- **Source text**:
┏━━
Famous faces in the world of sport and fitness have given their backing to a new campaign being launched for dfs Crufts, which will help to fight the growing obesity epidemic among dogs and their owners.
The Kennel Club’s Get Fit With Fido Challenge, in association with Rosemary Conley Diet and Fitness Clubs and supported by olympic swimmer Sharron Davies MBE, aims to ensure that dogs get the exercise that they need.
Research has shown that one in three dog owners and one in four dogs are overweight. Furthermore, one in five dogs don't get their daily recommended walk.
And the Kennel Club is looking for the dog and owner who jointly (and individually) lose the most weight for its Get Fit With Fido Slimmer of the Year competition. A prize package consisting of a make over day (for the owner!)and a stay in the exclusive dog friendly Milestone hotel in London will be awarded to the dog and owner who have jointly and individually lost the most weight by summer 2011.
Backing the challenge, Sharron Davies, MBE, said: “People are leading more and more sedentary lifestyles which is having a worrying effect on people’s health. Exercising with your dog, whether this is a thirty minute walk or a more high intensity activity such as dog agility, is a great way to change your lifestyle. The most important thing when exercising is to do something fun that you will stick to, so working out with your dog is ideal for most people. And if it helps the nation’s dogs to get fitter and healthier in the process, then it’s a win-win.”
The free to join challenge gives people ideas and information about exciting activities, exercises and walks that dog and owner can enjoy together for little or no cost, when other forms of exercise are becoming too expensive to maintain.
Those who join the challenge will receive a free information pack, be kept up to date on the latest news about activities and walks that they can enjoy and receive a discount to Rosemary Conley Diet and Fitness Clubs.
Rosemary Conley and Sarah Humphreys, who has lost half her body weight through walking her dog and changing her lifestyle, will be at dfs Crufts on Saturday 12th March to take part in dog agility and launch the campaign.
Caroline Kisko, Secretary of the Kennel Club, said: “Dogs require regular exercise in order to stay physically healthy and mentally alert but this needn’t be a chore for their owners. There is a huge diversity of activities, exercises and walks that you can do with your dog, helping both dog and owner to stay fit and healthy.
“The Get Fit With Fido Challenge will give people all of the ideas and information that they need to lead a more active lifestyle with their dog.”
┗━━
- **Material**:
┏━━
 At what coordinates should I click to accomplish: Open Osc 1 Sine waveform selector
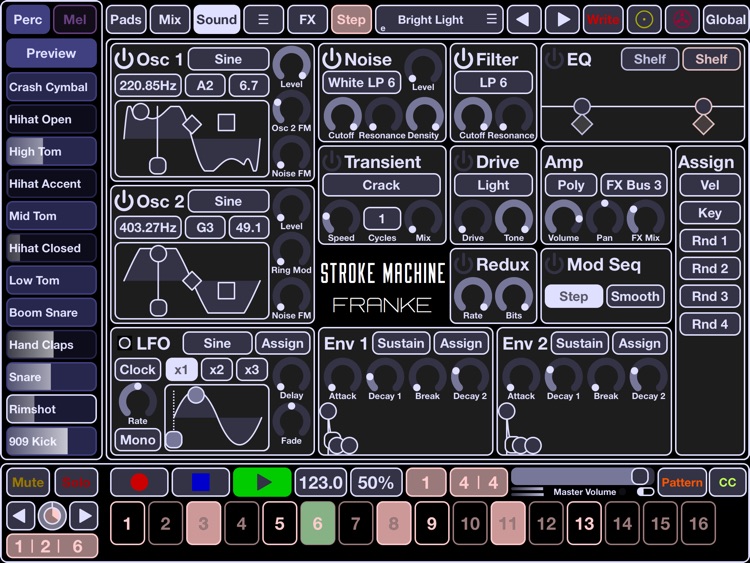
┗━━
- **Exercise instructions**:
[1] Copy the passage of the Get Fit With Fido article between "Those who join" and "fit and healthy.", inclusive.
[2] According to the Get Fit With Fido article, what share of dogs don't get their daily recommended walk?
[3] Summarize the Get Fit With Fido article in two sentences.
The listing above comes from a different source than the article.

- **Responses to the exercise**:
[1]
Those who join the challenge will receive a free information pack, be kept up to date on the latest news about activities and walks that they can enjoy and receive a discount to Rosemary Conley Diet and Fitness Clubs.
Rosemary Conley and Sarah Humphreys, who has lost half her body weight through walking her dog and changing her lifestyle, will be at dfs Crufts on Saturday 12th March to take part in dog agility and launch the campaign.
Caroline Kisko, Secretary of the Kennel Club, said: “Dogs require regular exercise in order to stay physically healthy and mentally alert but this needn’t be a chore for their owners. There is a huge diversity of activities, exercises and walks that you can do with your dog, helping both dog and owner to stay fit and healthy.

[2] One in five dogs.

[3] The Kennel Club is launching its Get Fit With Fido Challenge at dfs Crufts, with Rosemary Conley Diet and Fitness Clubs and the support of Sharron Davies MBE, to fight obesity among dogs and their owners, since research shows one in three owners and one in four dogs are overweight. The free challenge gives members ideas for low-cost activities with their dogs, an information pack and a club discount, and a Slimmer of the Year competition will reward the dog and owner who lose the most weight by summer 2011.